Cleverly, ActionController::Routing::Routes returns an array containing 3 important elements. The first is the http status, as an integer. The second is a hash of headers to send back in the response. The last is the response body, which should respond to each.
This array gets returned to SimpleMiddleware, which performs its upward logic before returning an array in the exact same format to SecondSimpleMiddleware. Then SecondSimpleMiddleware performs its upward logic, before returning an array of the exact same format back to the listening server, which formats it as a HTTP Response and sends it to the client.
A Request Through The Stack
I said before that a middleware can respond as an endpoint too. This is rather simple in fact. I shall have examples of this later in the series, but for the moment it is enough to realise that you can replace the statement containing @app.call(env) with some logic that just responds with the required 3 element array. To show you how this might work, here is a snippet:
class EarlyResponderMiddleware
def initialize(app, options={})
@app = app
@options = options
end
def call(env)
if env['path'] == "/foo"
body = "Not Found"
[404, {"Content-Length"=> body.length}, body]
else
@app.call(env)
end
end
end
And the following is what would happen if the path matched “/foo”:
A Request through the stack caught early and responded to without hitting your Application at all.
The beauty of this implementation is that middlewares can be added, moved and removed from this stack at will, without any other middlewares giving a damn. The exact implementation has been made so simple yet clever that an endpoint actually looks exactly the same as an endpoint with a middleware in front of it.

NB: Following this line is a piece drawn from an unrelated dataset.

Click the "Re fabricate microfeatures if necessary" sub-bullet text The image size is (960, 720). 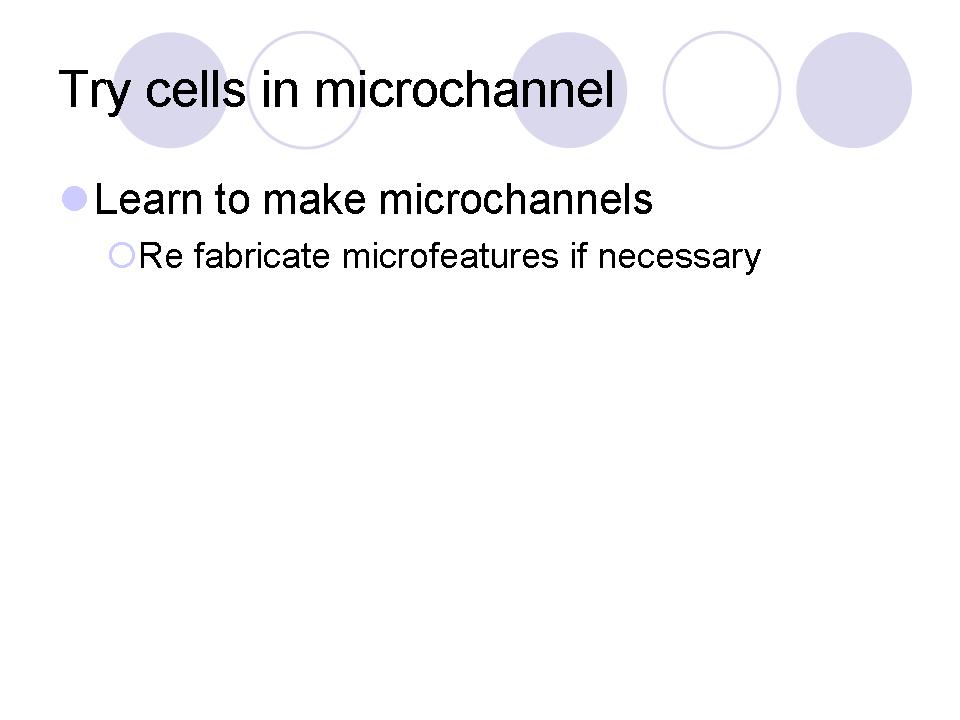point(450,257)
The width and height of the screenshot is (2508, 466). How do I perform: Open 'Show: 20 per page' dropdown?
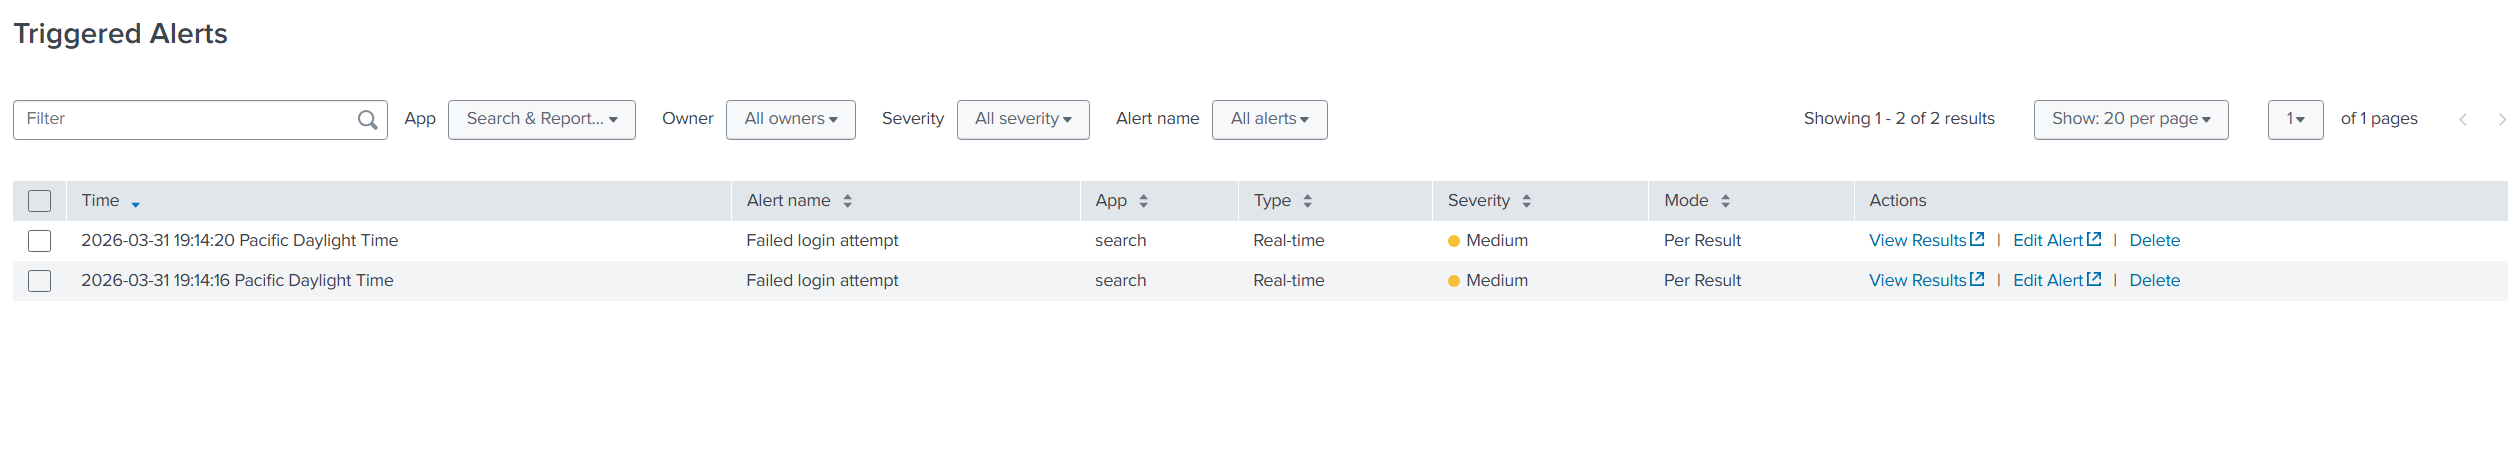click(x=2130, y=120)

The following is the build_app method I mentioned earlier, which Rack calls to construct its app object to hand to a server.
def build_app(app)
middleware[options[:environment]].reverse_each do |middleware|
middleware = middleware.call(self) if middleware.respond_to?(:call)
next unless middleware
klass = middleware.shift
app = klass.new(app, *middleware)
end
app
end
This method takes the list of middleware that rails gives it, and then starts building, but it builds it from the bottom. It starts with the last middleware, and initializes that with the Rails application endpoint. It then iterates over the next middlewares, slowly layering them on top. Finally it returns the app. (The first two lines let you do fun things with Procs to define the middleware, and make sure if you are doing that, it actually works)
This means that SimpleMiddleware knows nothing about the middleware that called it, it only knows that there is a rack application beneath it that it should call when it gets a request. This is why we initialize it from the bottom upwards.
So far, everything I’ve said about middleware is actually only about Rack middleware.
In Rails 3, the default middleware stack is:
use ActionDispatch::Static # only development # part two
use Rack::Lock
use ActiveSupport::Cache::Strategy::LocalCache
use Rack::Runtime
use Rails::Rack::Logger # part three
use ActionDispatch::ShowExceptions
use ActionDispatch::RemoteIp
use Rack::Sendfile
use ActionDispatch::Callbacks # part four
use ActiveRecord::ConnectionAdapters::ConnectionManagement
use ActiveRecord::QueryCache
use ActionDispatch::Cookies
use ActionDispatch::Session::CookieStore # part five
use ActionDispatch::Flash
use ActionDispatch::ParamsParser
use Rack::MethodOverride
use ActionDispatch::Head
run Test::Application.routes # part six
This stack is very easy to alter using the config.middleware methods. They allow you to insert middleware anywhere in the stack. More information can be found in the “Rails on Rack” Rails Guide. You’ll also find a lot more API centric information about middleware in that article, whereas my articles are looking more at the implementation.